During times of economic uncertainty or extreme volatility in the markets, medical care stocks usually perform much better than their counterparts in other industries. The reason behind that outperformance is simple – economic conditions and macro factors don’t weigh heavily on the financials of medical care companies. Regardless of which phase in economic life cycle we find ourselves in, unfortunately, there will always be people spending on medical care to recover from an injury or illness. This spending ensures that medical care companies are able to generate stable cash flows year after year. Since most investors – both big and small – love companies with stable cash flows, medical care stocks as a group never go out of fashion. However, some stocks within that space do end up getting more popular than others as times change. Taking that into account, we at Insider Monkey come up with a list of the most popular medical care stocks among the over 800 hedge funds covered by us. Read further, to know which were the five medical care stocks that topped our list this time around.

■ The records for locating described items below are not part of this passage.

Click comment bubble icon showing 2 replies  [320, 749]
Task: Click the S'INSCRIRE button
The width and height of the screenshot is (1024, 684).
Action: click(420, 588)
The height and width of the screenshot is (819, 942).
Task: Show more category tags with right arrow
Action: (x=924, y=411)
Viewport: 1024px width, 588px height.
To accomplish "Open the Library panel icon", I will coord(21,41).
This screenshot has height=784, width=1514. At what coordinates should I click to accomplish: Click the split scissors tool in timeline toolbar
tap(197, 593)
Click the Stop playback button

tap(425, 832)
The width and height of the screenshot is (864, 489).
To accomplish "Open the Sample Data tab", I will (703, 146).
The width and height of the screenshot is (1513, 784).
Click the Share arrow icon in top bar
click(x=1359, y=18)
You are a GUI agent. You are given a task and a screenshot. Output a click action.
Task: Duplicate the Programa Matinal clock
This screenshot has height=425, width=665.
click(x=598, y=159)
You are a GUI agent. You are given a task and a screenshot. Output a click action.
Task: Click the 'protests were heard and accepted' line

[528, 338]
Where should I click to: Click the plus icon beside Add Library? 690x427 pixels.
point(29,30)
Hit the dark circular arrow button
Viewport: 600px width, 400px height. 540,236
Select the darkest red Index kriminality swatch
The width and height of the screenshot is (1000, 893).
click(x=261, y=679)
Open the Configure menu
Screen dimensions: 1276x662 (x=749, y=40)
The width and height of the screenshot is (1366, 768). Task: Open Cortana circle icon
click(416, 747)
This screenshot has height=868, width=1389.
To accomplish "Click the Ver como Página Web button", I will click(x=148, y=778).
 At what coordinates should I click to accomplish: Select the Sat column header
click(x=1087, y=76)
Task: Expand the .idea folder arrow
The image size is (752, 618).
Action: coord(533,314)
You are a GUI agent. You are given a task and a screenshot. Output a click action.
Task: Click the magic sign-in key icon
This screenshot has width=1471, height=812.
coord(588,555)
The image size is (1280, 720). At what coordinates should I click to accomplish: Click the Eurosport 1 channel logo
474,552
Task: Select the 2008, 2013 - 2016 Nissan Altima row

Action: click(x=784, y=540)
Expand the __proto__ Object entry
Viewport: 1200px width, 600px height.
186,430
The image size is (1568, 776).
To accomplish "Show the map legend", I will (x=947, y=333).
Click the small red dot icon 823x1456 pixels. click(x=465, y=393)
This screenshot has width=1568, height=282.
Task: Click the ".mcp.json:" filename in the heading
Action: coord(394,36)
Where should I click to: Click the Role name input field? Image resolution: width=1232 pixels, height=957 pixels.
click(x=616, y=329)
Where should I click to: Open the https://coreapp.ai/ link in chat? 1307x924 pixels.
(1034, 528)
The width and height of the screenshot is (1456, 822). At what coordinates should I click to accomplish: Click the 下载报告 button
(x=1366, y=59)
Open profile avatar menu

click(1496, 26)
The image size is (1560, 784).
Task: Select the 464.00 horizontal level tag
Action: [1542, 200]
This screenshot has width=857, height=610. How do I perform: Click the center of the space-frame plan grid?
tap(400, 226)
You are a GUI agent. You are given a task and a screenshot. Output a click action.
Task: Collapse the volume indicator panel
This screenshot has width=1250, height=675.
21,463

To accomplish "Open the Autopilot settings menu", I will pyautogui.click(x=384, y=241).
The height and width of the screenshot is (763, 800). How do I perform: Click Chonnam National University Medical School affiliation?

Through extensive research, we determined that imitating some of the picks of hedge funds and other institutional investors can help generate market-beating returns over the long run. The key is to focus on the small-cap picks of these investors, since they are usually less followed by the broader market and are less price-efficient. Our backtests that covered the period between 1999 and 2012, showed that following the 15 most popular small-caps among hedge funds can help a retail investor beat the market by an average of 95 basis points per month (see more details here).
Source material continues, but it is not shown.